Exercise details:
Starting at the line with "Instruction: Close the", retype every remaining line of the records exactly. Do not include pictures.

++++ Working data

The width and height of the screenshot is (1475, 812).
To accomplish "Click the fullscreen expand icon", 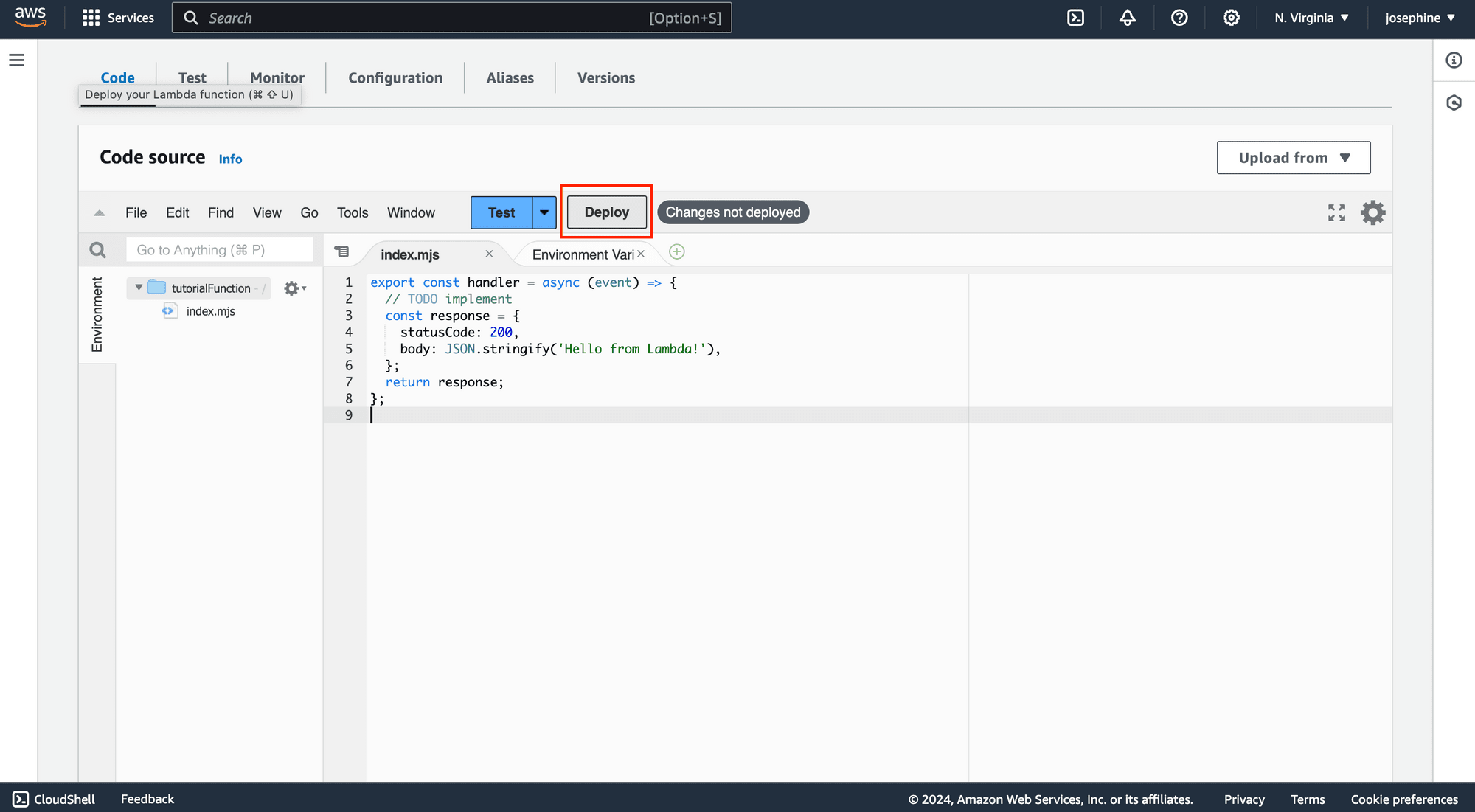I will coord(1337,212).
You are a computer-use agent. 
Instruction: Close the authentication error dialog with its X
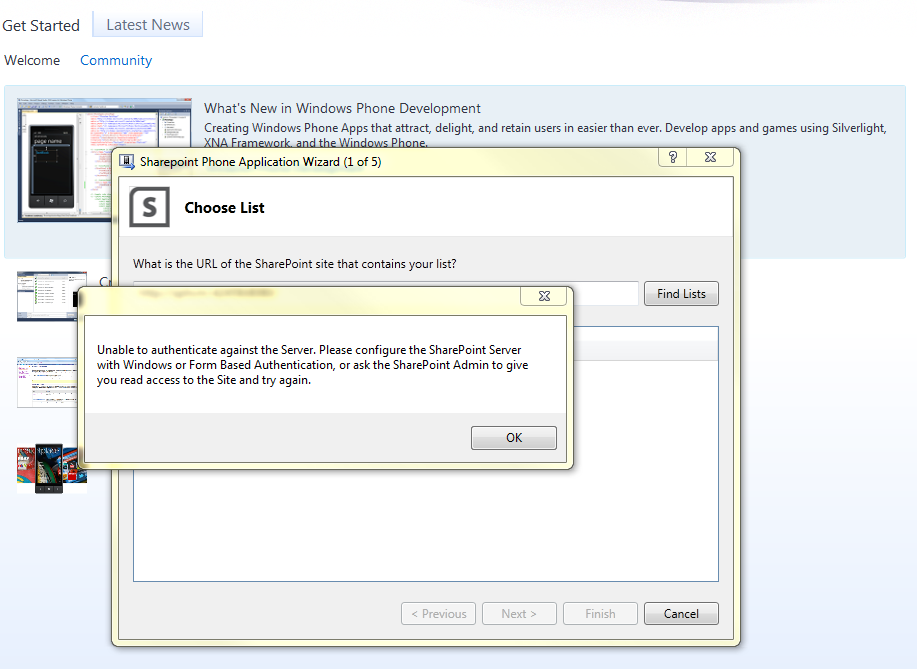(543, 295)
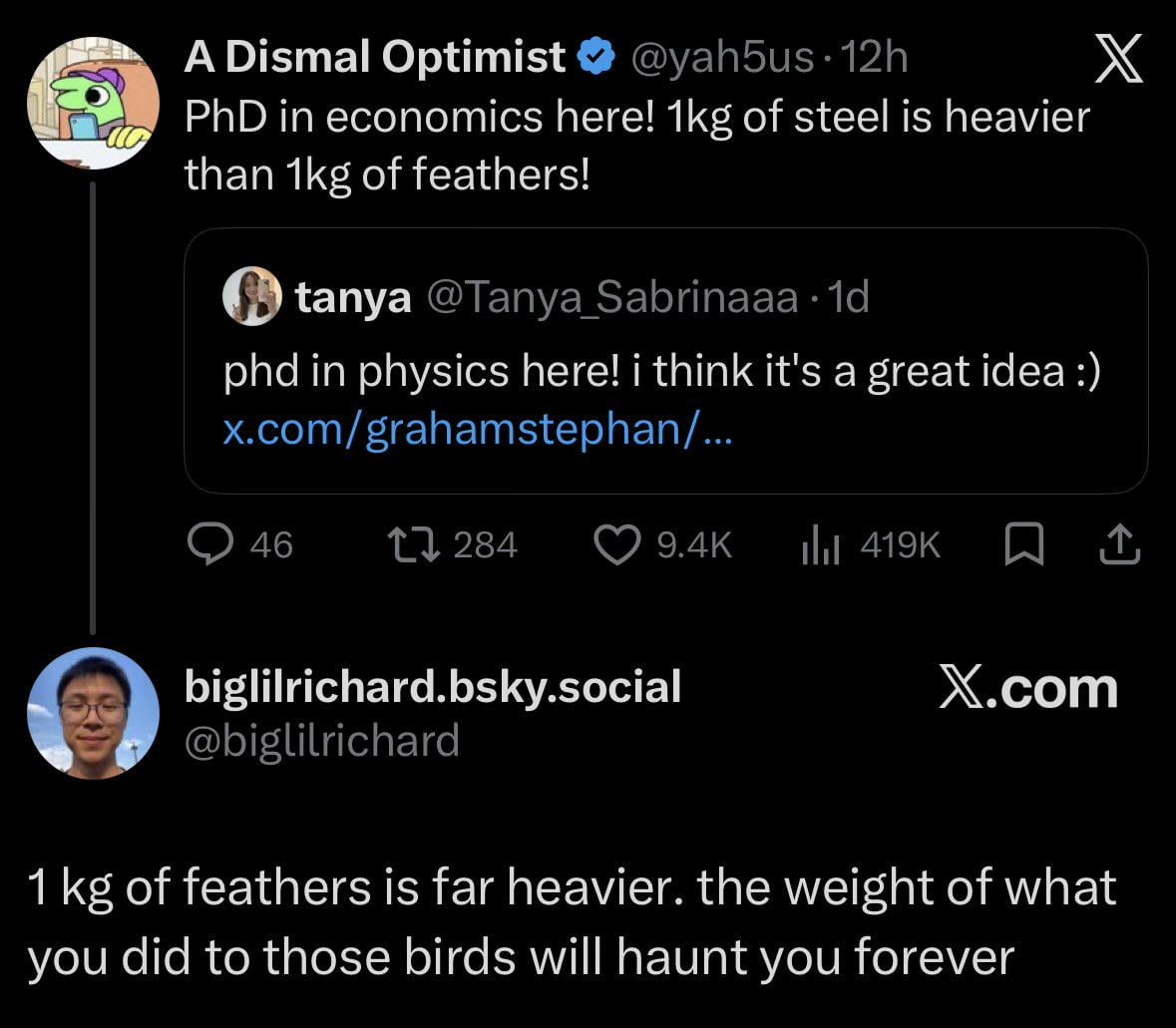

++++++++

Exercise output:
Instruction: Close the authentication error dialog with its X
(543, 295)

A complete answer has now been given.